Quick Tip for Helping Student Comprehension Through Language Structure

reading Mar 07, 2024

Do you ever find your students reading sentences well, and yet they have confusions when you discuss the text? Students need to understand that there are two ways in which to think about a text when reading.

First, they need to understand the words as written on the page and literally be able to read them. This is often referred to as the surface code. When speaking with my students, I refer to this as the “reading voice”. At the basic form, this is the ability to read the words on the page. In addition, there is a second part to reading, in which the reader must pull out the meaning of the text, infer the lesson or message that the author wants the reader to take away.

This deeper level of connecting with the text can certainly become a hurdle if there is a lack of access to vocabulary, background knowledge, language structure, and more. There is a great level of depth we can cover with surface code and text base - but today I want to share a quick tip on helping students with language structures in reading - especially the use of pronouns. 

When reading, many students will have difficulty understanding the structure and use of pronouns within a text, especially the third person singular pronoun “it”. Students need to understand what the noun “it” is taking the place of within the text and connect that understanding. We can achieve this in a meaningful, multimodal way -but first a quick review.

Quick Review of the Functions of “it”

  1. Subject or Object pronoun  - it can be used as a subject or object pronoun to refer to a previously mentioned thing, or situation. For example, The milk is old. It smells bad.(subject pronoun); I have to study hard because it will impact my grade. (subject pronoun); I have to study hard. If I don’t do it, I will fail. (object pronoun). 
  2. Empty Pronoun - also called a “dummy” pronoun uses it when there is no subject in the subject position of the sentence. It is used to emphasize the subject, weather, or provisional. For example, Hello, it is me.; It is my sister who races cars, not my brother.;  It’s getting late. It is raining.; I don’t like it when you don’t help out.  

When working with students, I try to keep the focus on understanding the text - and looking at the sentence structure through the lens of meaning - not so much labeling parts of speech. Analyzing the text this way, I can incorporate meaningful multimodal connections and strategies that students can take with them and apply independently or in their general education classrooms. Because, understanding what we are reading is the primary goal!

Take a look at this photo. This student read the words on the page wonderfully, but when discussing the differences between the Wandering Albatross and the Andean Condor, the student had some misunderstandings.

As we chatted, it became clear that that student wasn’t connecting the pronoun it to the appropriate subject.
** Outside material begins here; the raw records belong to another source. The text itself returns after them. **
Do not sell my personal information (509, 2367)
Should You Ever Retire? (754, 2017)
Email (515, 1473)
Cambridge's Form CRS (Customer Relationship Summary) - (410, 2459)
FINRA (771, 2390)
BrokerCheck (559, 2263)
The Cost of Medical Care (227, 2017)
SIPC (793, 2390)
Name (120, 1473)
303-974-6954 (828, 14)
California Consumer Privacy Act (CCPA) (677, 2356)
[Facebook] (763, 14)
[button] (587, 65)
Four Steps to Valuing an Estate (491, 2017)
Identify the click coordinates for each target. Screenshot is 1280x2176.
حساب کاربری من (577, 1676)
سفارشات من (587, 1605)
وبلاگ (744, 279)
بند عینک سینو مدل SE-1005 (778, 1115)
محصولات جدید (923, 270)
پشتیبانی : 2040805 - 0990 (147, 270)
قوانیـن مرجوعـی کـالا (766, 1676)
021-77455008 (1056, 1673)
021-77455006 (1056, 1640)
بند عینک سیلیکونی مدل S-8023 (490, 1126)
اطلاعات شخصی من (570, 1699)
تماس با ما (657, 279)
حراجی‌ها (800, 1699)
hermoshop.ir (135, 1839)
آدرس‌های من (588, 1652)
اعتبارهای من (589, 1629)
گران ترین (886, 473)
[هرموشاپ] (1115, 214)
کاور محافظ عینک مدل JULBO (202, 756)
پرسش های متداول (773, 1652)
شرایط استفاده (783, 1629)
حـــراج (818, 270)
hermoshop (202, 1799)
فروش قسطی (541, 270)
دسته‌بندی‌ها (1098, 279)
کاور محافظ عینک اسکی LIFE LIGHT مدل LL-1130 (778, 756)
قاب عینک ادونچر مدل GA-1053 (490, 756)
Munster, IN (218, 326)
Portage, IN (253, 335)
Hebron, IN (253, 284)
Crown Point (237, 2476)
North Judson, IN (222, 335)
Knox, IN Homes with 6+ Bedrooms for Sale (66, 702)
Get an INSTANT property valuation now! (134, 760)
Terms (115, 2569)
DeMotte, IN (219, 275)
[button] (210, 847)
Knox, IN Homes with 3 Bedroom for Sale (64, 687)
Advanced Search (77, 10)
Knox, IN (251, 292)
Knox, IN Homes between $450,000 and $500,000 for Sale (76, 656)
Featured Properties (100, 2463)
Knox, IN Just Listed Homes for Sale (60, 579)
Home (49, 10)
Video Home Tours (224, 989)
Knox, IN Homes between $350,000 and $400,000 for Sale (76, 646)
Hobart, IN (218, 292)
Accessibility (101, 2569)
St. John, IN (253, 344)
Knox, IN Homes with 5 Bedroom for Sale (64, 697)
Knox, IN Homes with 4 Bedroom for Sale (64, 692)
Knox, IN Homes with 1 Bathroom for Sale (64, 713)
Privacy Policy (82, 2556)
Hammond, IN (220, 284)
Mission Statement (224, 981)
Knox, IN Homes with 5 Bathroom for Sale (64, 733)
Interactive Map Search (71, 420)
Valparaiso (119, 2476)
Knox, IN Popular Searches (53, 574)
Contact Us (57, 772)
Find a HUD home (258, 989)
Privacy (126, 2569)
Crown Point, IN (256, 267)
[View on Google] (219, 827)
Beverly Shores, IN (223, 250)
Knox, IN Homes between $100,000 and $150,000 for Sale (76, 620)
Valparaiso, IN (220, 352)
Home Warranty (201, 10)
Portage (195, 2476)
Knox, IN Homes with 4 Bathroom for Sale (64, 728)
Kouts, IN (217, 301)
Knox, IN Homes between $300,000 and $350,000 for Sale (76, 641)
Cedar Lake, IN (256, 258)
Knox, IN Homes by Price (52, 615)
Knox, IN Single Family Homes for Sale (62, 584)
So, a quick analysis of the sentences and marking of the paper aided in a deeper understanding of the two birds. We identified the subject of each sentence and connected the use of the pronoun it to the appropriate subject in the previous sentences, then circled it and drew lines to link the subject across sentences.

Planning for Student Comprehension

This quick, meaningful strategy was done within the context of reading, and provided access to the sentence structure in a way that supported development of language structures and grammar as well as a deeper understanding of what was read by the student. 

When planning for instruction, preview the text and predict where the student may have some language misunderstandings, such as pronoun use, and pull in multimodal strategies to help the child make connections to aid understanding. Give it a try and let me know how it goes!